▶ _Extract_:

But in all seriousness, draft day will be a glorious day, as we so desperately need something, anything, Baseball. As you consume the 2020 MLB Draft next month, intently take in new information brought about by national coverage, but don’t get caught up in the hype. Know which players you like and are targeting regardless of class, and don’t put stock in a player out of raw emotion or recency bias. Just look at all the first round picks from the last five-to-ten years that still aren’t Major League contributors: you don’t want the “have-now” prospects, you want the right prospects – and if that means buying on a player in the 2021 or 2022 classes as opposed to this one – so be it.

Please, blog, may I have some more?

Over the past two months, I have immersed myself in the college baseball ranks and provided in-depth analysis in regard to which players to target in dynasty formats. As it relates to the priorities of my life, I refer to this project as the “Immersion Diversion,” in which I neglect all other areas of my life for researching college prospects. This began with my top 10 college prospects, which then grew into a top 25 before culminating into my top 100 overall. Then, I was slammed with arguably the largest hazing scandal Razzball has ever seen, as some questioned in the comments why I failed to address the underclassmen in these lists. Was it solely due to an underlying hatred for the newcomers?

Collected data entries
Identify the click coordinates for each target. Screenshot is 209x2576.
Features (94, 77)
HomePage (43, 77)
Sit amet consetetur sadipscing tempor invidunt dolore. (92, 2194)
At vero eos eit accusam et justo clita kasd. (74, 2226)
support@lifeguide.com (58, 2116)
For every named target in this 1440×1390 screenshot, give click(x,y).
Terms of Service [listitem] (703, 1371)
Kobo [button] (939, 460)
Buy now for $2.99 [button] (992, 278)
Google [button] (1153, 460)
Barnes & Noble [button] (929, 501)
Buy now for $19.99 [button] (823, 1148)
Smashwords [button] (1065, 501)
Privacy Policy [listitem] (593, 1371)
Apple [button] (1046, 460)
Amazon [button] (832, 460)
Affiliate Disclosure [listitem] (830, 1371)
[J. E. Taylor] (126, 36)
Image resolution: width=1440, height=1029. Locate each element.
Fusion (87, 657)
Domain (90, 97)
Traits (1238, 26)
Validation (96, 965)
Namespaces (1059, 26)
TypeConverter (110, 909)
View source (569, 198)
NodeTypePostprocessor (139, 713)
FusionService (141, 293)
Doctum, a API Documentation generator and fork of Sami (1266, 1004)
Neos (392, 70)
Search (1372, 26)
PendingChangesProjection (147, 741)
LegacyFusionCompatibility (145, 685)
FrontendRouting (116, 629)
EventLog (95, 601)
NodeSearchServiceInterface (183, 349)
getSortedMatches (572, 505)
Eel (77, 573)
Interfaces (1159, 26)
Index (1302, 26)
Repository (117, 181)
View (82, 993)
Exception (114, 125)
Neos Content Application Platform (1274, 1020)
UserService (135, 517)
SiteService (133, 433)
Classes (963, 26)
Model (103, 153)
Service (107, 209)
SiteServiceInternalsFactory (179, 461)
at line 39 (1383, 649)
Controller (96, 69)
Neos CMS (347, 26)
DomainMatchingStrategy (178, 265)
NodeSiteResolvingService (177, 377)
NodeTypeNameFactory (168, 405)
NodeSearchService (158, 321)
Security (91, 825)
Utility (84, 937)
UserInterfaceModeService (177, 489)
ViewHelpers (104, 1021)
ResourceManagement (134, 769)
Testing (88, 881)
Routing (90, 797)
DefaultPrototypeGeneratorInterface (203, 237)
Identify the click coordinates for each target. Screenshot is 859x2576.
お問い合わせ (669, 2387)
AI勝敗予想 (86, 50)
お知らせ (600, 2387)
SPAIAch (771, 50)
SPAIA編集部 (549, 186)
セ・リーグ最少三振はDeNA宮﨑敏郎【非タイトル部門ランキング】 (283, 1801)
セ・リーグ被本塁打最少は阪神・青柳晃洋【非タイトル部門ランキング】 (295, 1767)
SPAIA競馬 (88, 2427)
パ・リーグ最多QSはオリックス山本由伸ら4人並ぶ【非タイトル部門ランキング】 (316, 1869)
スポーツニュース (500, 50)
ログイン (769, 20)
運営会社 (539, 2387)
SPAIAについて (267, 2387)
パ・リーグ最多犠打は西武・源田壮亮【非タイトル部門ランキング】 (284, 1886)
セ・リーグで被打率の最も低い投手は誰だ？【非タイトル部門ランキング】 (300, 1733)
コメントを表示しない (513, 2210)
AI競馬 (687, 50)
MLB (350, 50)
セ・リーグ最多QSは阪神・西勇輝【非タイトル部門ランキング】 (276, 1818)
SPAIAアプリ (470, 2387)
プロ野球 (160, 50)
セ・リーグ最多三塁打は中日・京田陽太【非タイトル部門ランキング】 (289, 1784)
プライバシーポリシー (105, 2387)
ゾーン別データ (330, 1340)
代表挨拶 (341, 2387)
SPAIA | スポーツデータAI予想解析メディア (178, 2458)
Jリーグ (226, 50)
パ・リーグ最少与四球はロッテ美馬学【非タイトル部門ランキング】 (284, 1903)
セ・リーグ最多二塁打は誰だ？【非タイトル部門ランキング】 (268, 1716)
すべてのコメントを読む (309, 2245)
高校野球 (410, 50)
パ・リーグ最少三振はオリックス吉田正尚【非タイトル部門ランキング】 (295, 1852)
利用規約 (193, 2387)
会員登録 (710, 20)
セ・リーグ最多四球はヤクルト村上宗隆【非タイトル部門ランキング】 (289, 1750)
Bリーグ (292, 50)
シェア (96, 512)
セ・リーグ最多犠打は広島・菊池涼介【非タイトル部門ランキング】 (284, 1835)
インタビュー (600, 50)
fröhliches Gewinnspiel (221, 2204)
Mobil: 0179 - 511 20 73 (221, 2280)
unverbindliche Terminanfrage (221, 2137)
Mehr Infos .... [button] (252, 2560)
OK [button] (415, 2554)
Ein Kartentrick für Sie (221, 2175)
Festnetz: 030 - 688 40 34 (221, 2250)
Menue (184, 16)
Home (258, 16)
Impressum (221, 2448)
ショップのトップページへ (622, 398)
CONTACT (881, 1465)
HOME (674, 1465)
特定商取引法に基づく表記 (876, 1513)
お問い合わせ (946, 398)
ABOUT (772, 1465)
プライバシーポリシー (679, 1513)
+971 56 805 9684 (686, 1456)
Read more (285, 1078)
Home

▶ _Parts of the exercise_:
1. List the prospect rankings that the article on college baseball prospects says the project produced.
2. In the article on college baseball prospects, what name does the writer give this research project?
3. Continue the article on college baseball prospects from the point where it stops.

▶ _Responses in order_:
1. Top 10 college prospects, top 25, top 100 overall

2. The "Immersion Diversion."

3.
At the time, my response was two-fold: 1) the upperclassmen have added value due to the fact they will be attainable via first-year player drafts next off-season and 2) only those eligible for the 2020 MLB Draft come with complete and updated scouting grades. Not only do these scouting tools help us predict future MLB production, but they shed light on where players will be drafted, and where specifically a player is drafted goes a long way in determining said player’s perceived value in deeper formats. What I’m saying is that no first-year player fantasy drafts have 10th round talents being selected. At least they shouldn’t. Draft position influences hype, which influences who you and your league-mates target post-draft and beyond.

Still, this posed an intriguing dilemma. What about open world leagues, where everyone in the college circuit is readily available at present? In those cases, would I recommend Asa Lacy (2020 class) or Kumar Rocker (’21)? Would I advise anyone to pass on LSU’s Daniel Cabrera (’20) for Colton Cowser (’21) of Sam Houston State? Over the next several weeks, I will begin revealing college underclassmen not yet eligible for the MLB Draft who I recommend deep-leaguers begin targeting NOW, beginning with five names this week to put on your radar.

Please, blog, may I have some more?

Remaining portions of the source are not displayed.